Глаза ее горели, щеки пылали — задохнись и зажмурься. Я сидел оглушенный.
Рядом с ней — вечность! Вероятно ли такое?
Вероятно. Не пугайся, ты не один счастливец на свете.
Да благословенны будут все, кто нашел друг друга!
Да неиссякаемо будет до конца дней раз и навсегда обретенное счастье!
Да повторится оно в наших детях, в детях наших детей и дальше, дальше, пока род людской жив на планете! А может, еще дальше — повторится в запланетных и засолнечных далях, куда устремится беспокойное человечество и свое человеческое унесет с собой.
Всем, всем, всем, живущим сейчас, и тем, кто будет жить, — таких вот минут с глазу на глаз!
5
Раньше это событие именовалось торжественно — «венчание». Сейчас в лучшем случае называют сухо, по-деловому, без особых сантиментов — «бракосочетание». Но и столь деловое слово кажется уже нам излишне возвышенным, мы предпочитаем пользоваться канцелярским лексиконом — «зарегистрироваться», «расписаться». Богатый и красочный русский язык тут оскорбительно оскудел и выцвел.

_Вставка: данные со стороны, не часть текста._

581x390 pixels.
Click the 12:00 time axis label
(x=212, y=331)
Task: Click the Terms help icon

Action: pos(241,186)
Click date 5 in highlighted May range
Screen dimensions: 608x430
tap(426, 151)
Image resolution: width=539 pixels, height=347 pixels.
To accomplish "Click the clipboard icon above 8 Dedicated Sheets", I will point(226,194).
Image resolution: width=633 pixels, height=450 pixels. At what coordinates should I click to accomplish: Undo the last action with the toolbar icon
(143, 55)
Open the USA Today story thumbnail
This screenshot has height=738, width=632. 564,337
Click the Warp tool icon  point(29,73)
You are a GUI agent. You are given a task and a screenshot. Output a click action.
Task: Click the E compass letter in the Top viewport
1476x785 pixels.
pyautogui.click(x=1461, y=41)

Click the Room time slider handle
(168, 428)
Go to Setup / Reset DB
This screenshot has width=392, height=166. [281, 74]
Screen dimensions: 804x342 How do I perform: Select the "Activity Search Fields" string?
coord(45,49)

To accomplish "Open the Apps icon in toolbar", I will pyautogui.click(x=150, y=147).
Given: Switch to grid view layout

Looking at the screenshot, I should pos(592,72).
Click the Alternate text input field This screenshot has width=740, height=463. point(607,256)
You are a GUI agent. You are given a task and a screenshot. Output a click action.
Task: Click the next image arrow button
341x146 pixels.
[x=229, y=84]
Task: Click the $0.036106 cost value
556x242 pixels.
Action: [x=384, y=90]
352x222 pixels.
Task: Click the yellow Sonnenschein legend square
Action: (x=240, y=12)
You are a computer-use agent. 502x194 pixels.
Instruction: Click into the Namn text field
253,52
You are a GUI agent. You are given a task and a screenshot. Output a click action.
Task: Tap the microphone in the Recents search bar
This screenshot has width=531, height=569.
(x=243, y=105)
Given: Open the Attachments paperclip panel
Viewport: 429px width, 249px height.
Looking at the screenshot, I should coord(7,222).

Столь обидное пренебрежение к знаменательному моменту, отмечающему создание новой семьи, было замечено даже нашими городскими властями. Нет, они, власти, не собирались вводить в разговорный обиход высокий стиль, зато предприняли ряд решительных мероприятий. Для начала были выделены соответствующие сметы, и к скучному зданию бывшего, не очень респектабельного ресторана-шашлычной «Казбек» пристроили некое архитектурное излишество — портик с высоким крыльцом и колоннами в псевдоионическом стиле, придав тем самым респектабельность, превратив бывшую шашлычную во Дворец бракосочетания. Магазин готового платья рядом обрел новую вывеску, а вместе с ней и новую специфику, стал «Магазином для новобрачных». И хотя в нем ничего особого не продавалось, но уже входить в него можно было только по особым билетам.